For many Batman fans, the show has always existed in uneasy tension with what they have considered to be the defining ethos of the character as a grim avenger of the night, as established in his first year of existence.
This idea of Batman as the Dark Knight was reestablished in the comics by Denny O’Neil and Neal Adams’ legendary work on the character in the early Seventies and extended by Frank Miller in the Eighties.
Adams opined that the TV show “ran roughshod” over the character and in 1987 Miller, whose Dark Knight Returns and Batman: Year One were as removed from the TV show as Heath Ledger’s portrayal of the Joker was from Cesar Romero’s, declared in the book “The Batcave Companion“: “For me, Batman was never funny.”
For many years it has appeared that DC maintained an unofficial campaign to make memories of the show disappear by avoiding references to it in the comics (an avoidance also motivated by issues with images related to the show).
In 2005, Mike Allred tried, but failed, to get his depiction of a West-like Batman doing the Batusi onto the cover of Solo #7 (Wonder Girl ended up serving as a stand-in instead), indicating that the show was still regarded as toxic to the Batman brand.
However, there was no hiding Allred’s homage to the Camped Crusader in the story “Batman A-Go-Go!” that appeared inside. Explaining why the Riddler was the villain of the story, Allred said in “The Batcave Companion”: “Easy. The ‘Batman’ TV show’s first episode with the Riddler is one of my earliest childhood memories.”
Meanwhile, in 2003 in the highly self-reflexive Planetary, Warren Ellis positioned the series in the flow of Batman’s textual history by having his protagonists meet the Adam West version in a series of encounters with various iterations of the character.

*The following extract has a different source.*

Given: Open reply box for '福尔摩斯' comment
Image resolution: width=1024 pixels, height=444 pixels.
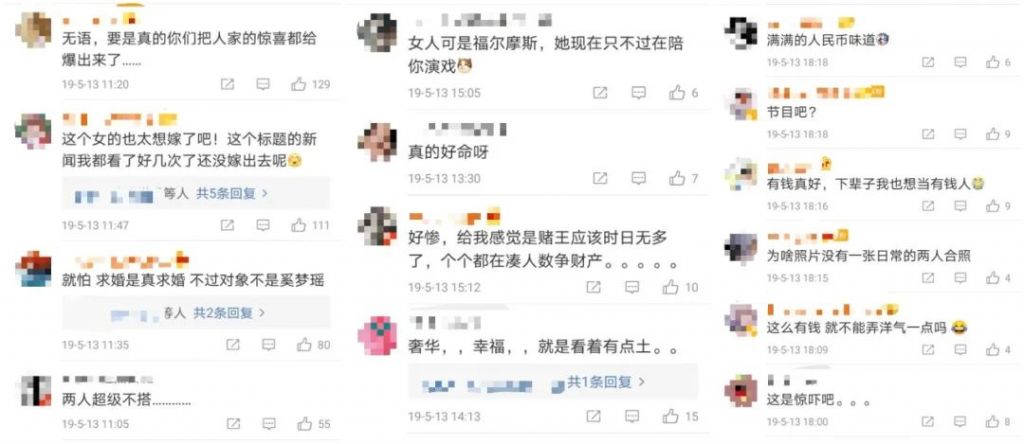Looking at the screenshot, I should pyautogui.click(x=639, y=93).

It seems that despite the best efforts of DC and many “anti-fans” of the show to keep him tucked away as an unfortunate aberration in the history of the character (like a bad haircut you got one summer), the campy Batman persists as one of the most memorably fun expressions of superhero-dom.
As Batman: Year One artist David Mazzucchelli offered in the deluxe edition of the book, “The Adam West TV show is an extremely faithful translation of a comic book into live action.” As such, it’s appropriate that more recently DC has finally fully acknowledged the intimate relationship between the show and the comics, first by launching the series Batman ’66 and with the publication of an anthology of comic book stories that inspired various episodes (and the overall tone) of the show, “Batman: The TV Stories.”

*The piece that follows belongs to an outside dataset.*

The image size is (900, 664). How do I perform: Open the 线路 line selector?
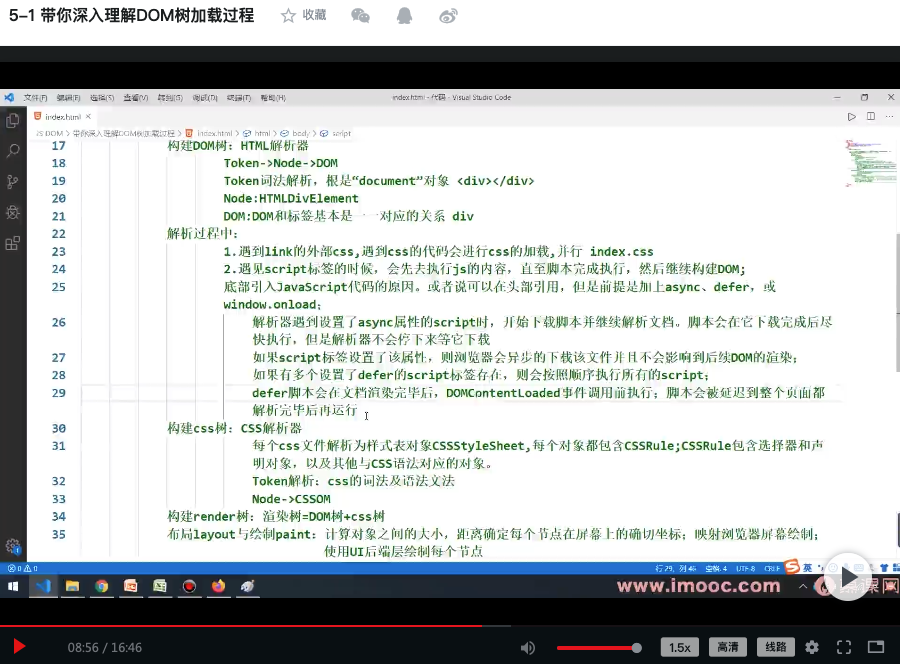point(775,647)
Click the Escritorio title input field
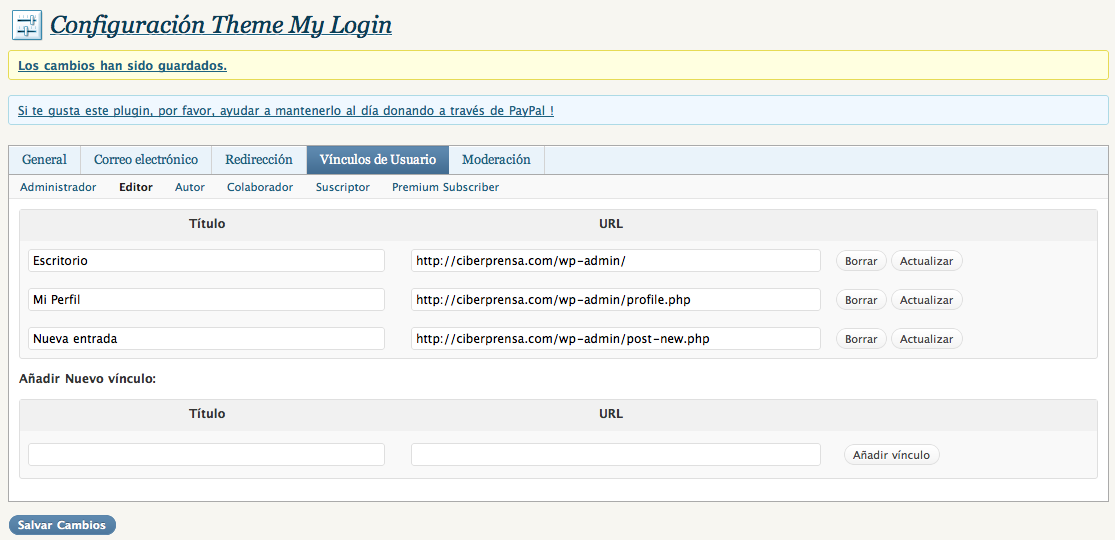 (206, 261)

Meanwhile, DC’s hardcover collection of the Solo comic book series that was released last summer features Allred’s previously suppressed image of the Batusi-ing Batman as its cover. In fact, in perhaps the ultimate act of poetic Bat-justice, the introduction to “Batman: The TV Stories” was written by Michael Uslan, whose efforts to get Tim Burton and Christopher Nolan’s Batman films made, as chronicled in the book “The Boy Who Loved Batman,” were the realization of his stated childhood goal to “eliminate these three little words from the collective consciousness of the world culture: Pow! Zap! and Wham!”
Yet, those three little words echo across the decades as vividly as “A bat! That’s it! It’s an omen…” have. When we hear or read them they transport us to a time in our lives when our superheroes were defined by casual lightness and grinning earnestness, not piercing psychic pain and grim and gritty realism.
Pow! Zap! and Wham! are the sounds made by the beating heart of the superhero genre, its pulse set to our own accelerated rush toward a childhood joy and innocence that (like a costume change while sliding down the Bat-pole) is instantly recalled and reclaimed.
The Batman TV show has come home and so then have we.
Matt Yockey is the writer of the forthcoming “Batman” from the appropriately named Wayne State University Press TV Milestone Series.